Landbay cuts large HMO and MUFB rates
22 June 2021
Continuing its run of recent rate reductions, buy-to-let lender Landbay, has trimmed its large HMO and MUFB range, by up to 0.2%.
Landbay’s criteria for large houses in multiple occupation (HMOs) is from seven to 12 bedrooms and large multi-unit freehold blocks (MUFBs) is seven to 12 units.

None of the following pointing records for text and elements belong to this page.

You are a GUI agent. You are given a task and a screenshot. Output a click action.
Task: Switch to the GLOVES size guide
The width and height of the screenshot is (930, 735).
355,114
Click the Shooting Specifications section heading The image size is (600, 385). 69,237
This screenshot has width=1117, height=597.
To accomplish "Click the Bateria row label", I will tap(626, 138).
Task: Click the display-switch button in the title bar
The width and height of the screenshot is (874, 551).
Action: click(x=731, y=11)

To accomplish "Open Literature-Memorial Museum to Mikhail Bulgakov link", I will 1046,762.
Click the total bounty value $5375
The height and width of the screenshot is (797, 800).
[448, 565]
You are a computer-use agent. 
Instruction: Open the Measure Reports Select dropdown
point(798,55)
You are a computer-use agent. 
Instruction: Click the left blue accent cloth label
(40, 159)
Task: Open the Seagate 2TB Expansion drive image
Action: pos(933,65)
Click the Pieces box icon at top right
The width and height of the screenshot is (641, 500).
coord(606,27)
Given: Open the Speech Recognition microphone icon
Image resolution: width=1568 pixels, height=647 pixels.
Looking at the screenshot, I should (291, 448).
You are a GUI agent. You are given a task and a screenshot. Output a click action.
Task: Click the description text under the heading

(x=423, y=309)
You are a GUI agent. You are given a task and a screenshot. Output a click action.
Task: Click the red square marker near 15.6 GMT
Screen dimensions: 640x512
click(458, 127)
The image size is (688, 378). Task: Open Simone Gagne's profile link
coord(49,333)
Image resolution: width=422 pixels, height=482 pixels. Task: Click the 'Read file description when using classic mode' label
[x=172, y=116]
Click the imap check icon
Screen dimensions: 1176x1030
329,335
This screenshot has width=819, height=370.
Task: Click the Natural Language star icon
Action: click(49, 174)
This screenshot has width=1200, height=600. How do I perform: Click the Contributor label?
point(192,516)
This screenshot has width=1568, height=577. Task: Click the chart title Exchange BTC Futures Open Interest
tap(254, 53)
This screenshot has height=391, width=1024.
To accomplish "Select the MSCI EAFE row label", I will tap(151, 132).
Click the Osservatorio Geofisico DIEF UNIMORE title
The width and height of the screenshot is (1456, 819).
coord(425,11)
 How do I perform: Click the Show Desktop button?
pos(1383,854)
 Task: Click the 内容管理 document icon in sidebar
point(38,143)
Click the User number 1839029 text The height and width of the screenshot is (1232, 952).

The competitive new rates are:
- Large HMO 2 Year Fixed 70% LTV - 3.69% down from 3.85%
- Large HMO 2 Year Fixed 75% LTV - 3.79% down from 3.99%
- Large HMO 5 Year Fixed 70% LTV - 3.89% down from 4.09%
- Large HMO 5 Year Fixed 75% LTV - 3.99% down from 4.19%
- Large MUFB 2 Year Fixed 70% LTV - 3.69% down from 3.85%
- Large MUFB 2 Year Fixed 75% LTV - 3.79% down from 3.99%
- Large MUFB 5 Year Fixed 70% LTV - 3.89% down from 4.09%
- Large MUFB 5 Year Fixed 75% LTV - 3.99% down from 4.19%
Landbay’s Managing Director, Intermediaries, Paul Brett, commented: “Demand for HMO and MUFB finance has been picking up over the past couple of years as experienced landlords build up and diversify their portfolios.
“These types of property are proving more attractive to landlords as they generate a higher yield than a single dwelling. This is being fuelled by high demand for shared housing and rented property.”